# EXERCISE
Except for the pictures, output the records in full and exactly.
-- DATA SHOWN follows --
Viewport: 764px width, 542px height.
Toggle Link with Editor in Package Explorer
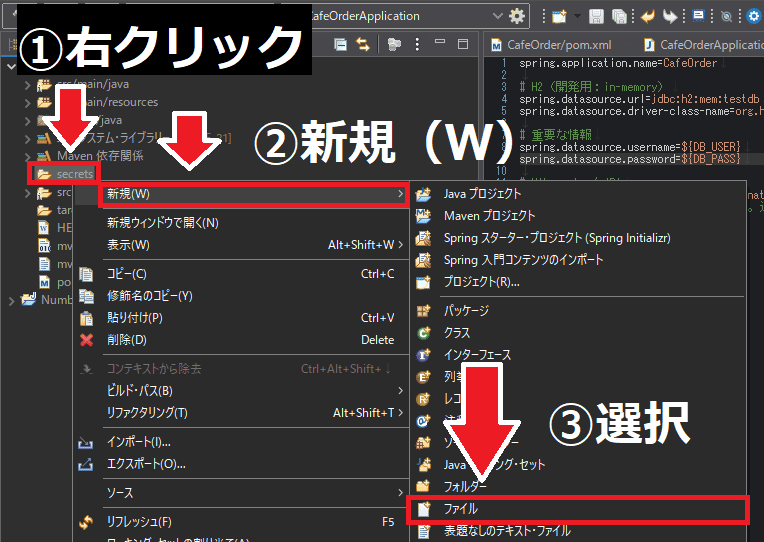[362, 44]
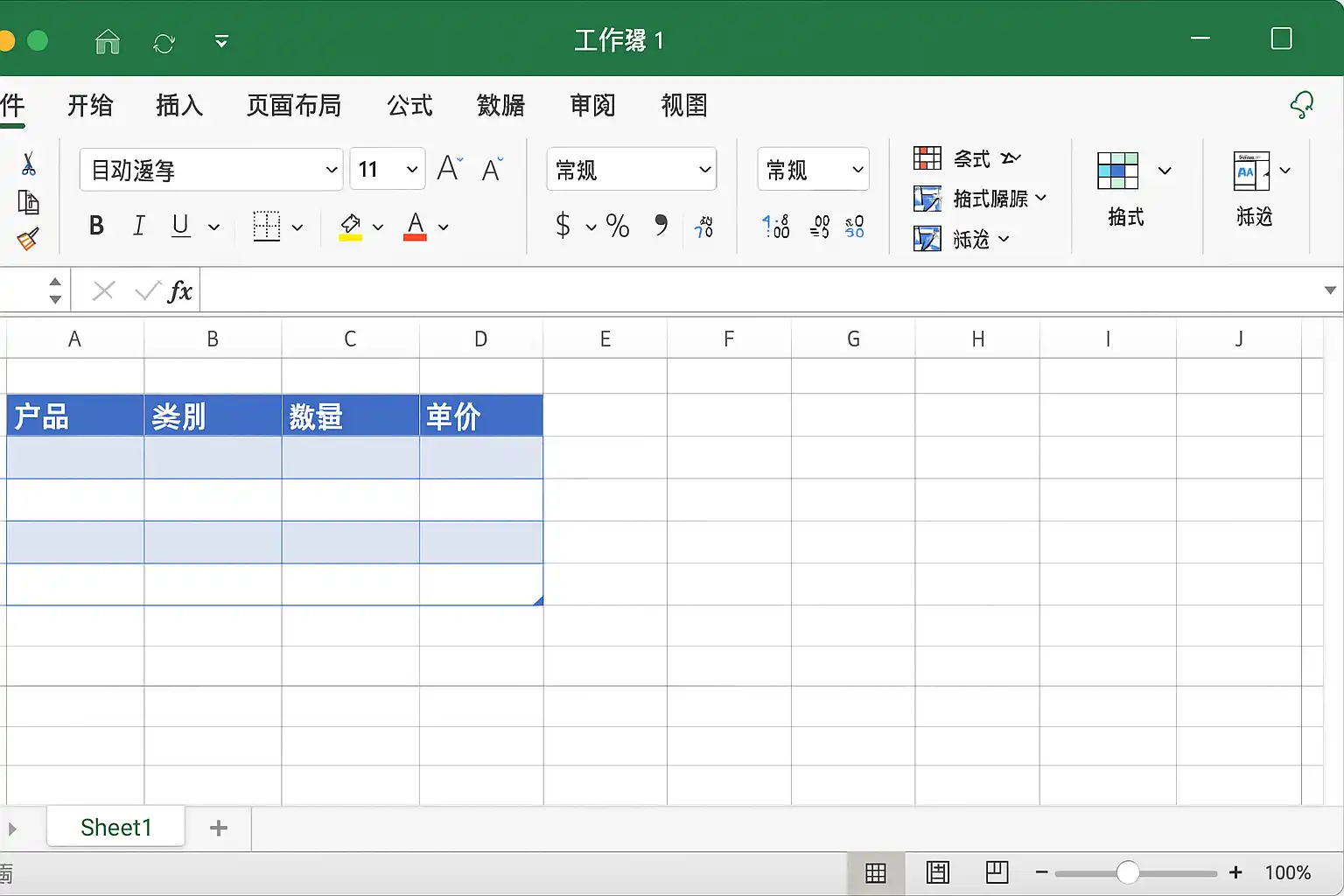This screenshot has height=896, width=1344.
Task: Click the scissors Cut icon
Action: coord(28,164)
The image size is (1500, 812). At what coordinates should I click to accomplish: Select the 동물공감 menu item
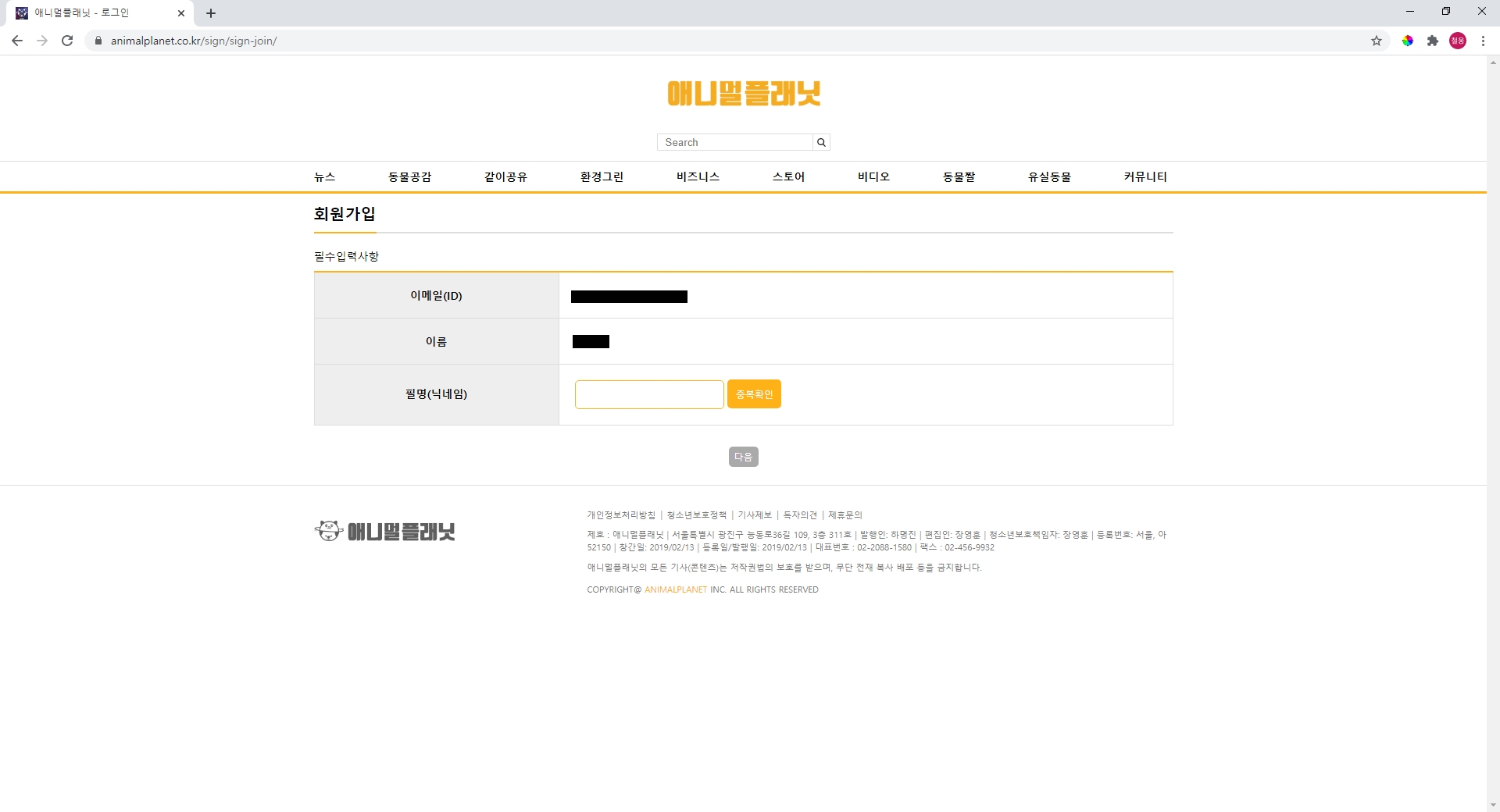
-- DATA SHOWN concluded --
# THE COMPLETED TASK
Viewport: 764px width, 542px height.
Toggle Link with Editor in Package Explorer
[362, 44]
This screenshot has height=896, width=1344.
Task: Click the scissors Cut icon
Action: coord(28,164)
The image size is (1500, 812). At what coordinates should I click to accomplish: Select the 동물공감 menu item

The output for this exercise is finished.